Last year, during a lecture held at University of The Bahamas by the Government and Public Policy Institute, the prime minister explained the plan as “a consensus of what Bahamians think needs to be done in order to move the country forward”.

“The data contained in the plan, and the recommendations built upon it, are refined into a number of specific, tangible goals, with strategies attached on how to deliver them,” he said. “The advantage of this is that we are able to understand what success looks like.

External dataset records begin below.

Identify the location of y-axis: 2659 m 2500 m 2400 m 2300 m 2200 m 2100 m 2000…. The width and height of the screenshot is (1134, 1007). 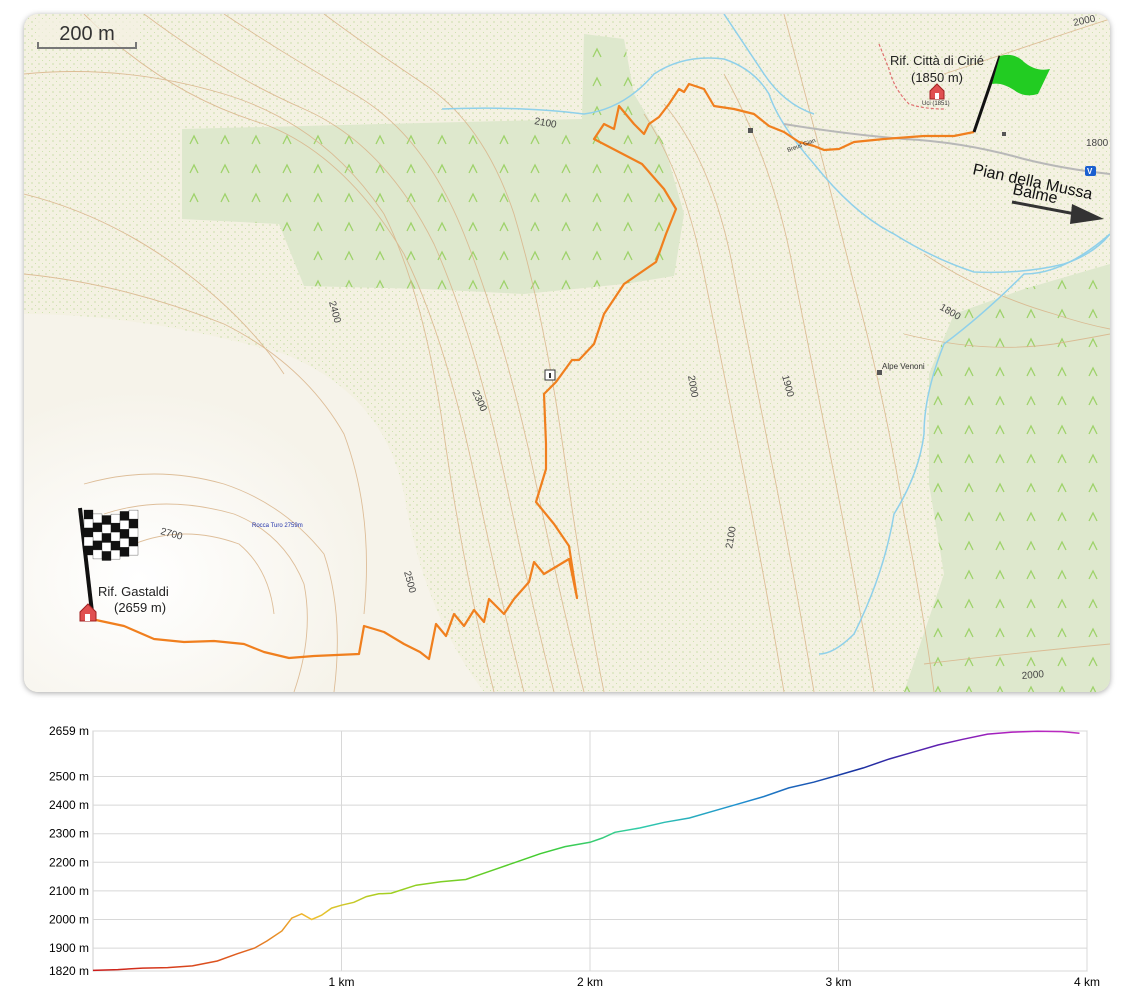
(69, 851).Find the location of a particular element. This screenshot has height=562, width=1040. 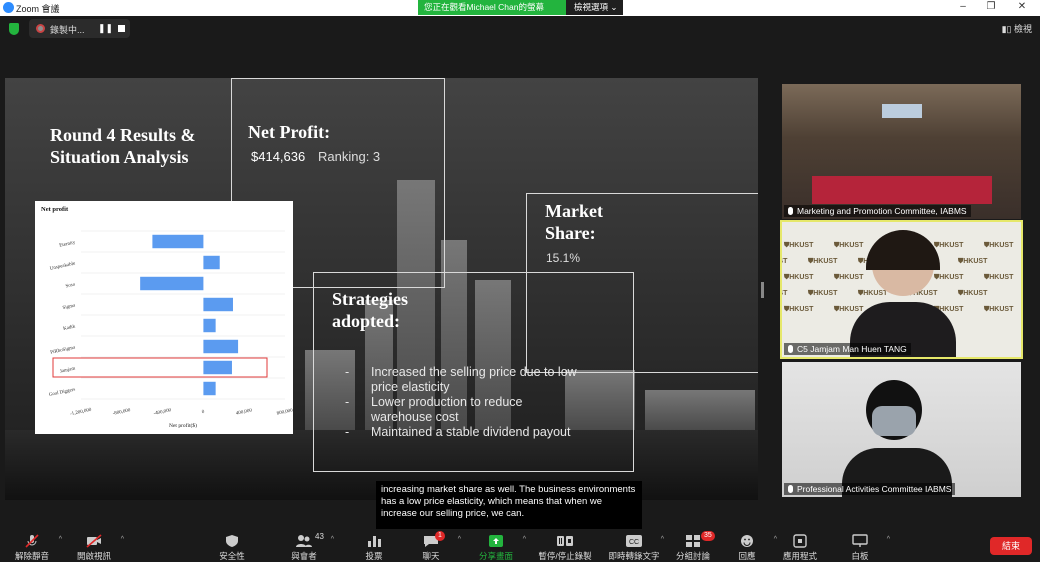

view-options-label: 檢視選項 is located at coordinates (592, 7).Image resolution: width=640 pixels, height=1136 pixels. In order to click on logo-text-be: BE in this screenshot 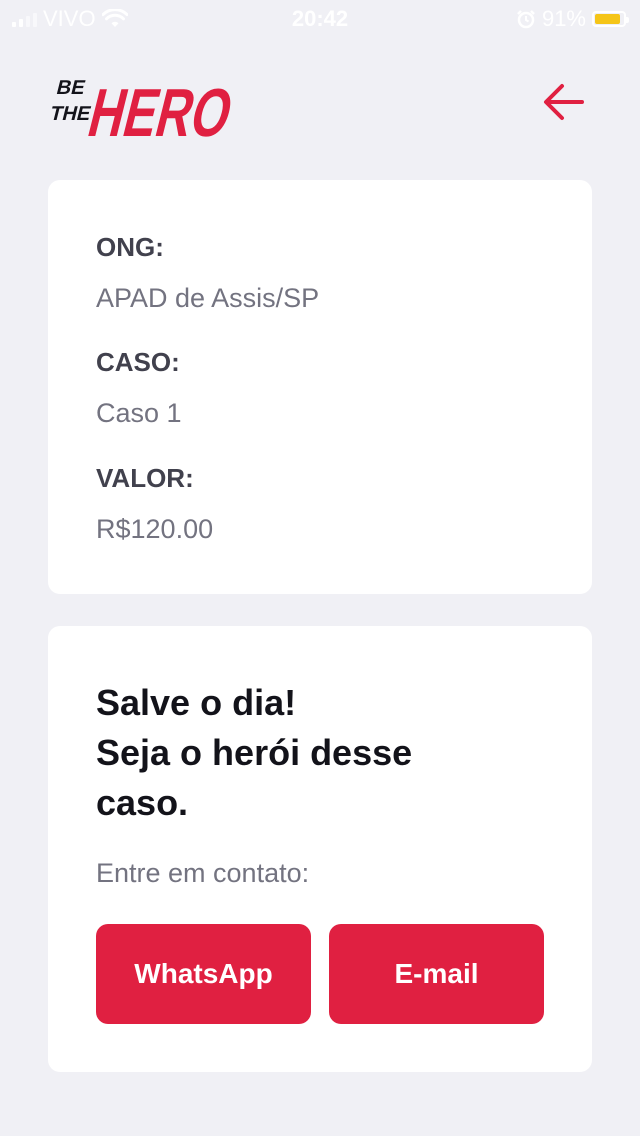, I will do `click(70, 88)`.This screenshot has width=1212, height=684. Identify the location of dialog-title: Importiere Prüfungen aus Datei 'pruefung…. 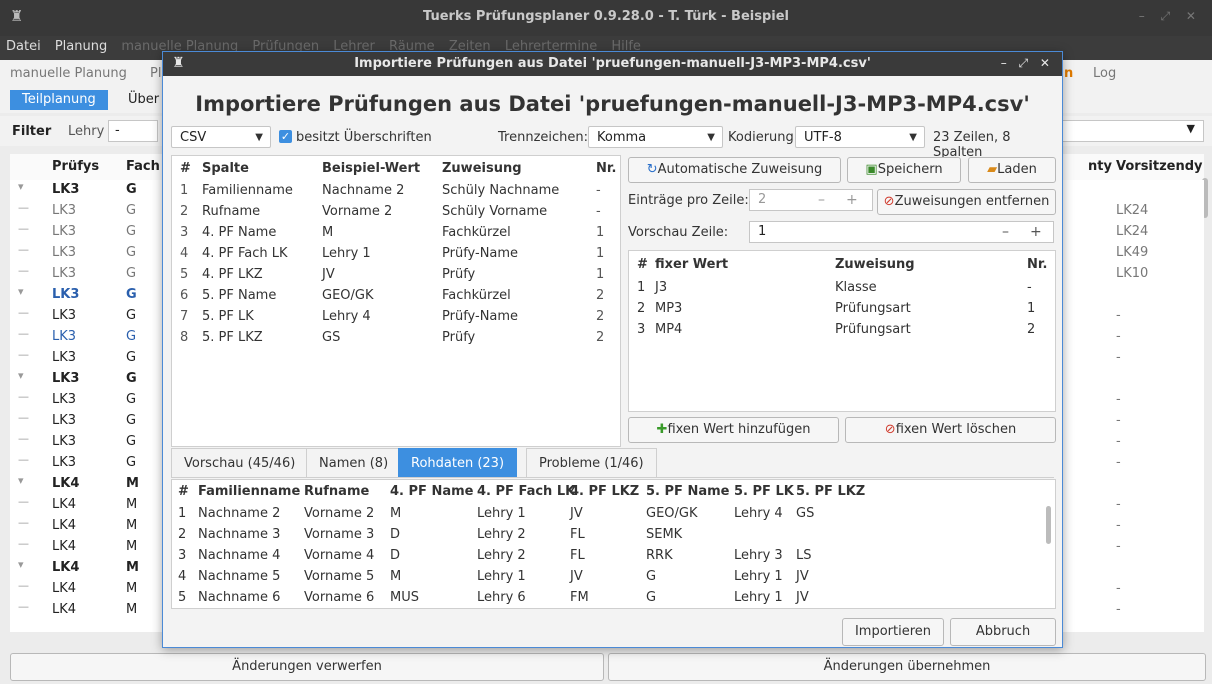
(612, 64).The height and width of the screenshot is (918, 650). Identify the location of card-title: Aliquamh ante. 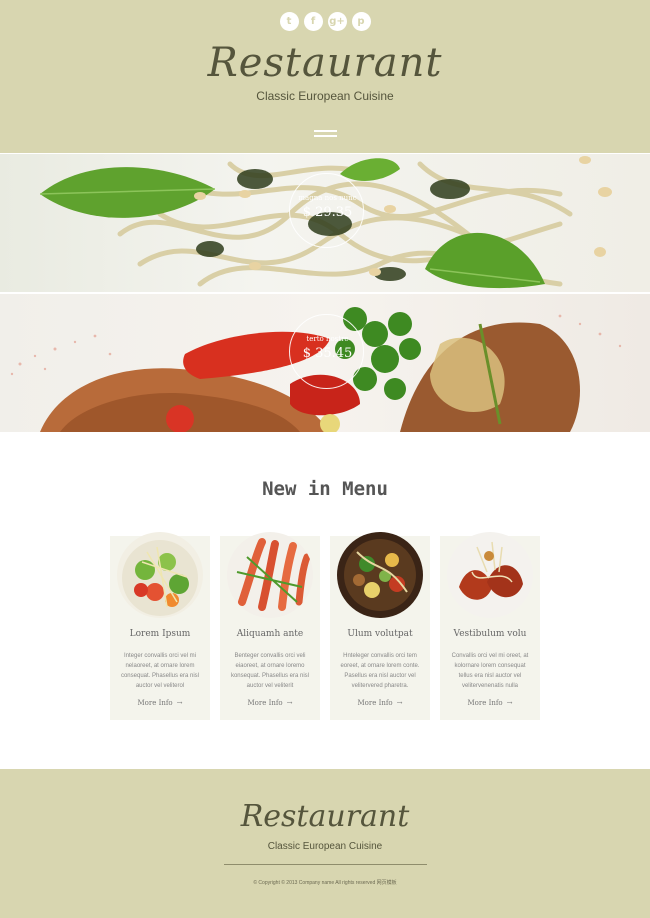
(270, 634).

“That said, it is not the specific step-by-step planning document which some imagine it to be. The government of the day would still need to detail substantive policy and a delivery plan, in order to make it effective. In other words, each administration still has a responsibility in determining ‘how’ specific goals are to be delivered.”

Having read the NDP, it is quite clearly a step-by-step planning document, but he is correct in that policy and commitment to delivery by the government are needed to action it.

Davis insisted last year that Hurricane Dorian pushed climate change to the forefront of national issues and the COVID-19 pandemic led to a health crisis and an economic crisis whose effects still persist with the latter having been exacerbated by the war in Ukraine.

In other words, plans and priorities change.

Davis set his administration’s priorities as being education, health and wellness, the economy and the environment, and the “cultural and social”.

He explained that those priorities intersect and are of equal importance.

The prime minister said many nice words, but the nation has yet to see how his administration plans to tackle these priorities in a way that will bring meaningful, generational change.

The PLP’s last election manifesto is a five-year plan that speaks in many generalities.

And it misses many things the NDP covers.

During the lecture, Davis said he hopes conversations about the NDP and our future development will be part of our approaching golden jubilee of independence.

But it is incumbent upon the government – the Davis administration – to set the plan in motion.

Where is the “substantive policy” and “delivery plan” to implement the NDP he spoke to last year?

Yes, the NDP is based off of ideals such as the ones the prime minister espoused.

But it is also an incredibly comprehensive, nearly 500-page document that speaks to action in almost every area of our society in which government plays a part.

It outlines actions, output, outcomes, time frames for implementation, who is responsible, level of impact of indicators of success in meticulous detail.

And it attempts to set a vision that can be achieved by 2040.

It is far beyond the scope of a speech and hoping to focus conversations around a few ideas.

It is meant to change the trajectory of our entire country on a specific schedule.

It is an affront to the many people who put so much money and effort into it that it now appears to have been an exercise in wasting time and resources.

Accompanying the NDP was a Sustainable Development Master Plan for Andros Island funded by the Inter-American Development Bank.

That 440-page document is breathtaking in its detail and scope.

It does not appear that anyone has touched it.

During his lecture, the prime minister insisted politicians should he held accountable.

It is in that vein we suggest his administration finish the NDP, fund an office to coordinate its implementation and stop downplaying it as a simple set of suggestions put out there in 2017 we can now blithely discard.